Comme chaque soir, ce lundi 30 novembre, Anne-Elisabeth Lemoine présentait un numéro inédit de « C à vous ». L’actualité tournait bien évidemment autour de la crise sanitaire et économique qui fait rage dans le monde. Depuis un an maintenant, la pandémie de coronavirus a démarré, faisant de nombreuses victimes et bouleversant tous les pays. La France n’a pas été épargnée et fait face à une seconde vague.

Emmanuel Macron prend souvent la parole pour faire des mises au point sur la situation sanitaire et le 28 octobre dernier, il a annoncé un nouveau confinement de la France. Cette interventionsuivie par plus de 29 millions de téléspectateurs, offrant ainsi des records d’audiences au président de la République. Pour revenir sur cette terrible situation, Anne-Elisabeth Lemoine a invité sur le plateau de « C à vous » Frédéric Mitterrand et l’ancien ministre de la Culture n’a pas mâché ses mots envers Emmanuel Macron qu’il qualifie de « narcissique ».

« ÇA ME GÊNE CETTE OMNIPRÉSENCE »

En colère contre l’actuel locataire de l’Élysée, Frédéric Mitterrand a démarré : « Je trouve qu’il gère bien la crise mais il faut qu’il arrête avec toutes ses mises en scène. Il a un problème, il se prend pour le roi de France ! Et Il parle à ses sujets tous les quinze jours, il met en scène cette guerre. Il est entre le roi de France et le général de Gaulle. »

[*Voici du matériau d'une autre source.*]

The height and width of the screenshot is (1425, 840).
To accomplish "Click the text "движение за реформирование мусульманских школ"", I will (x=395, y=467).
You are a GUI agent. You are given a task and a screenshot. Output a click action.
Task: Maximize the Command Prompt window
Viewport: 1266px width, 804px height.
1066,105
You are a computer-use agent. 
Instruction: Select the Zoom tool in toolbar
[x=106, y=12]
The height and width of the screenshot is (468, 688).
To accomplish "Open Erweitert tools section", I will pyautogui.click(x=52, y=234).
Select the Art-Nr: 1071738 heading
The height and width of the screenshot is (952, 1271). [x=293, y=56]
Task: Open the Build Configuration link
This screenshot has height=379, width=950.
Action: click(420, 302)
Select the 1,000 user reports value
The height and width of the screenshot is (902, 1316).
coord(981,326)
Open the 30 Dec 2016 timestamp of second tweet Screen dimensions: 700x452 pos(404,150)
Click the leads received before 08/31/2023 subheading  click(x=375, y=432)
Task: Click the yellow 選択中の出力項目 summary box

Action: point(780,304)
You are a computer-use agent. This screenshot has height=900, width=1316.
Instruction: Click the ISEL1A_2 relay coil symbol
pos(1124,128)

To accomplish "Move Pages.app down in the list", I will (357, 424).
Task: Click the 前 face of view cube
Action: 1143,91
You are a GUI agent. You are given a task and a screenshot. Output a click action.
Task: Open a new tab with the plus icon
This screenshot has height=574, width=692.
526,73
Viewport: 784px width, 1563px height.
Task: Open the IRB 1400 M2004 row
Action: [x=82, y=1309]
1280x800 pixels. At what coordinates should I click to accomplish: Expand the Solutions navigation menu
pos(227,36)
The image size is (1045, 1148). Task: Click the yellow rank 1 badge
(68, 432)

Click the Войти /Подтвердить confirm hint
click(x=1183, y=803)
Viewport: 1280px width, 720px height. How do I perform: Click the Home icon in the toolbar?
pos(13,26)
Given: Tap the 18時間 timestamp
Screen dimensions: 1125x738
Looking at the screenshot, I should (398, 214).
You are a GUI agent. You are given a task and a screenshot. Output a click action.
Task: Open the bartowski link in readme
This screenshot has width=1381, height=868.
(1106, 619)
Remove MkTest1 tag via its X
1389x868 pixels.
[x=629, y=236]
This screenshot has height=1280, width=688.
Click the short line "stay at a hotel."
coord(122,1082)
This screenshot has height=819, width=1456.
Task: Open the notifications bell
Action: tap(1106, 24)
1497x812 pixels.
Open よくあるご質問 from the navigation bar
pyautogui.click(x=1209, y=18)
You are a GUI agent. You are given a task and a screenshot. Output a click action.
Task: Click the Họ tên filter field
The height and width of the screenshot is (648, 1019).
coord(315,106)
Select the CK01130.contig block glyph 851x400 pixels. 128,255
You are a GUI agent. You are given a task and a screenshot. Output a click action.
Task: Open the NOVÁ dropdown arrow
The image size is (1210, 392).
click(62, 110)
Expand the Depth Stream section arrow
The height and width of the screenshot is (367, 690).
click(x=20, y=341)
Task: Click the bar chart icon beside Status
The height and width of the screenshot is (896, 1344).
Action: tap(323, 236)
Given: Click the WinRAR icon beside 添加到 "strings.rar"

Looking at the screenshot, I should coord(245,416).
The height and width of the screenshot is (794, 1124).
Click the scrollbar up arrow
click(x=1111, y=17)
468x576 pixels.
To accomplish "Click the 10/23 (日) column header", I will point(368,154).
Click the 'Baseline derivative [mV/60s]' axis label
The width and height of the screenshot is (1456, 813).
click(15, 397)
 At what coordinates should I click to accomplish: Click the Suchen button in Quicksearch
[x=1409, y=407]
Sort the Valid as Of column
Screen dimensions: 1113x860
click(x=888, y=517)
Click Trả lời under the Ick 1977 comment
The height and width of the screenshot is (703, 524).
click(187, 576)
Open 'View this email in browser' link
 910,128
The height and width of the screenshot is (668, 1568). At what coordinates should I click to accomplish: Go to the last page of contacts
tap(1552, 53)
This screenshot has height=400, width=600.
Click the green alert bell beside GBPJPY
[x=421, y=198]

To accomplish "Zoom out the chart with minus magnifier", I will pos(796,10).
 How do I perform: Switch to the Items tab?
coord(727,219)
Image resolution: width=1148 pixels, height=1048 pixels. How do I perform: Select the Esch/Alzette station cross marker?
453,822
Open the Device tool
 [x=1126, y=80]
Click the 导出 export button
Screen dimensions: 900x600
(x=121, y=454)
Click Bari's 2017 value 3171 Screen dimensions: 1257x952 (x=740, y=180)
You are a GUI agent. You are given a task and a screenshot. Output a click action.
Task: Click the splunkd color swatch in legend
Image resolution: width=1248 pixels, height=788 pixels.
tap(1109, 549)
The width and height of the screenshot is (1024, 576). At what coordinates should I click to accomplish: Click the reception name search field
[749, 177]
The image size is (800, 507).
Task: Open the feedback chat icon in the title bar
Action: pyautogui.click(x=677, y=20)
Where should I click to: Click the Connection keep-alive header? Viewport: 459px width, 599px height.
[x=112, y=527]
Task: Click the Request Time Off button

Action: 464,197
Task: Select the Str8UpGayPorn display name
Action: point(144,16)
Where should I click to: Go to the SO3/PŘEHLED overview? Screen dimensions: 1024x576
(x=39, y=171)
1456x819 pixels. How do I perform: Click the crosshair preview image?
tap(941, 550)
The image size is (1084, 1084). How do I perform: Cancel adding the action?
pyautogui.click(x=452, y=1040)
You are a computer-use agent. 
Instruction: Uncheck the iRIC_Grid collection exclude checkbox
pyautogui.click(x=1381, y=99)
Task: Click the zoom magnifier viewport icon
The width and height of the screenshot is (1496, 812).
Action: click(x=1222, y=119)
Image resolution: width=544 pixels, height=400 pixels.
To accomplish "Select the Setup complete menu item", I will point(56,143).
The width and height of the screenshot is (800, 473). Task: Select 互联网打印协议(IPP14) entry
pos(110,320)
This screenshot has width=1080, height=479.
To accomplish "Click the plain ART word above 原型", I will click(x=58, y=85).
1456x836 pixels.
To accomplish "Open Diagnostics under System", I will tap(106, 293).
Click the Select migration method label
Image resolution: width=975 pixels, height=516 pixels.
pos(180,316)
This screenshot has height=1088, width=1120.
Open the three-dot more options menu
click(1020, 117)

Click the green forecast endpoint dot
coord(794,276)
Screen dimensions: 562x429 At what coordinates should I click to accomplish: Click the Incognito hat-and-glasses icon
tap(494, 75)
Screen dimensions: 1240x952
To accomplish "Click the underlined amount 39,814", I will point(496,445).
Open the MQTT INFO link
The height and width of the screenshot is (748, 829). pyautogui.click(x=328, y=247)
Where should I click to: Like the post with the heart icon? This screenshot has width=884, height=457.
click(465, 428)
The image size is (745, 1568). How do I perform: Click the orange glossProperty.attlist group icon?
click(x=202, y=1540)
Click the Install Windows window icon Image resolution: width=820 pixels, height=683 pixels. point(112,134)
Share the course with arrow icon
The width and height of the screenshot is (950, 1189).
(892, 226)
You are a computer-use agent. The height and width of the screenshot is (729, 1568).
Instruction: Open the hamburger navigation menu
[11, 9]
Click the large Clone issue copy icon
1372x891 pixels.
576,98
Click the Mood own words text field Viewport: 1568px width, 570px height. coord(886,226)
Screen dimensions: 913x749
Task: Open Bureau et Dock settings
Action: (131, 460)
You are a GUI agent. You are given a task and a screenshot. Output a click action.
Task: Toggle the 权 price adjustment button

Pour le neveu de François Mitterrand, le comportement d’Emmanuel Macron est exaspérant. Il a poursuivi : « Ça me gêne cette omniprésence qui est manifestement soutenue par 40% des Français… Je pense qu’il y a une erreur de casting de sa part dû à son immense narcissisme. Il y a chez cet homme, par ailleurs remarquable, un combat permanent entre son narcissisme; son ADN de roi, de metteur en scène et sa formidable intelligence. Pour l’instant, je suis partagé entre les deux. ». Même si Frédéric Mitterrand reconnait ses talents; il n’apprécie pas son attitude pendant cette pandémie de coronavirus.